# Passage to read start

Wednesday, September 11, 2019

Week Two TV Maps

The Green Bay Packers play at Lambeau Field this Sunday, taking on their division-rival Minnesota Vikings at Noon (CT). The map above shows where the game will be seen (in the yellow areas). Plan accordingly if you need to go somewhere to view the game. Below is a map of the other Noon (CT) games on CBS, as well as the late games on FOX

Maps courtesy of 506 Sports

Monday, September 09, 2019

Bart and Cherry Starr Article

If you haven’t read the fine article over at ESPN about Bart and Cherry Starr, we recommend that you do so here. Cherry will be in Green Bay this weekend with son Bart, Jr., for a tribute to her late husband, the legendary Packers’ Hall of Fame quarterback, at Sunday’s game against the Minnesota Vikings. There will also be other events that support the charities that have been important to Bart and Cherry through the years.

Sunday, September 08, 2019

Now That The Season Has Started...

Now that the 2019 regular season has started with an old-school 10-3 victory over the Chicago Bears, here are the NFL rules changes for this year. Perhaps something came to your attention on Thursday night, and you thought to yourself, “Wait... what?!” So here are the updates for the new season:



Beginning in 2019, both offensive and defensive pass interference calls are reviewable. Plays can be reviewed whether the penalty was called on the field or not. This rule change is subject to a one-year trial period.

A pass interference ruling will be changed in replay only when there is clear and obvious visual evidence that the on-field ruling was incorrect. To change the ruling on the field, there must be clear and obvious evidence that contact “significantly hindered” or “did not significantly hinder” an opponent.


Owners voted to expand protection of defenseless players by eliminating the blindside block. It is now prohibited for a blocker to initiate forcible contact with his head, shoulder or forearm when his path is toward or parallel to his own end line. The penalty for an illegal blindside block is a loss of 15 yards and an automatic first down.


Owners voted to make permanent the kickoff rules changes that were implemented in 2018. The restrictions resulted in a 35% decrease in concussions on kickoff plays when compared to the 2017 season.

Here are the NFL kickoff rules:

The kickoff team must have five players on each side of the ball and cannot line up more than one-yard from the restraining line. For example, the kicking team will line up at the 34-yard line for a kickoff from the 35-yard line.

# Passage to read end
# Data provided start

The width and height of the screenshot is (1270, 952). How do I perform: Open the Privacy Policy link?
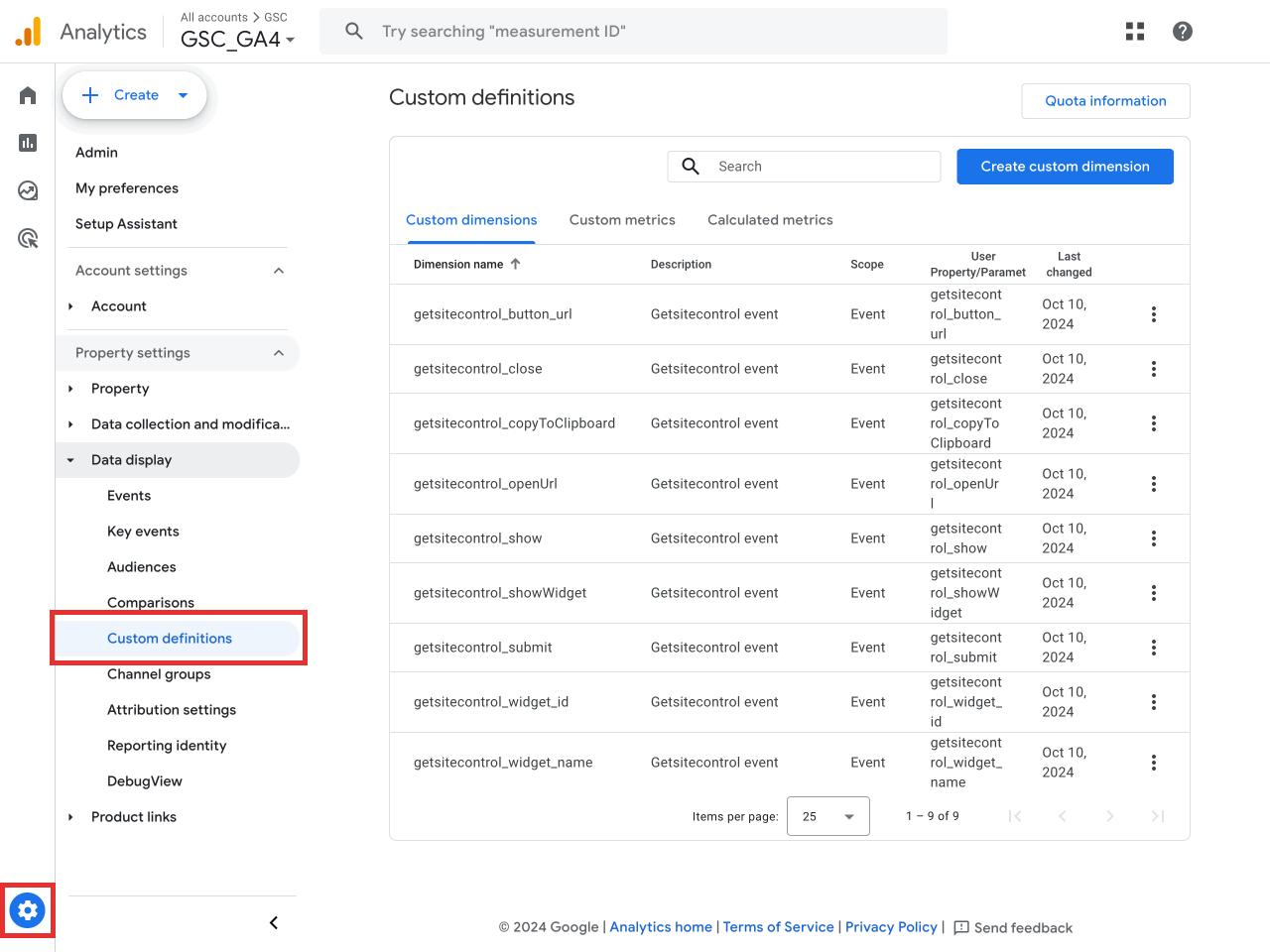[x=891, y=927]
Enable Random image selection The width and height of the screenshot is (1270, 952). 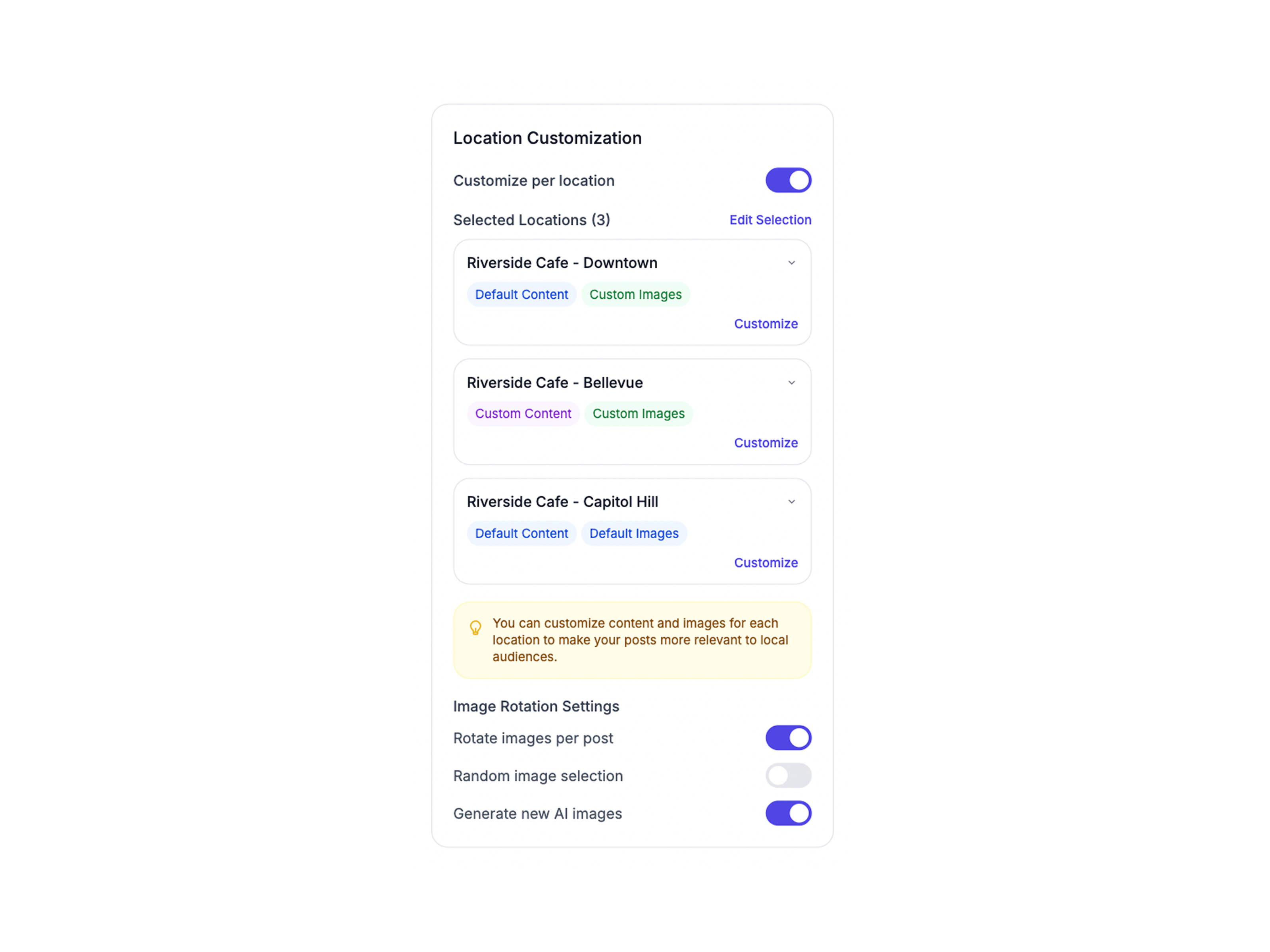tap(788, 775)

# Data provided end

◆ **Given task**
According to the Packers blog posts above, why did the owners eliminate the blindside block, and what is the penalty for an illegal one? Answer in one to three sentences.

◆ **Problem solution**
The owners eliminated the blindside block to expand protection of defenseless players. An illegal blindside block now costs 15 yards and an automatic first down.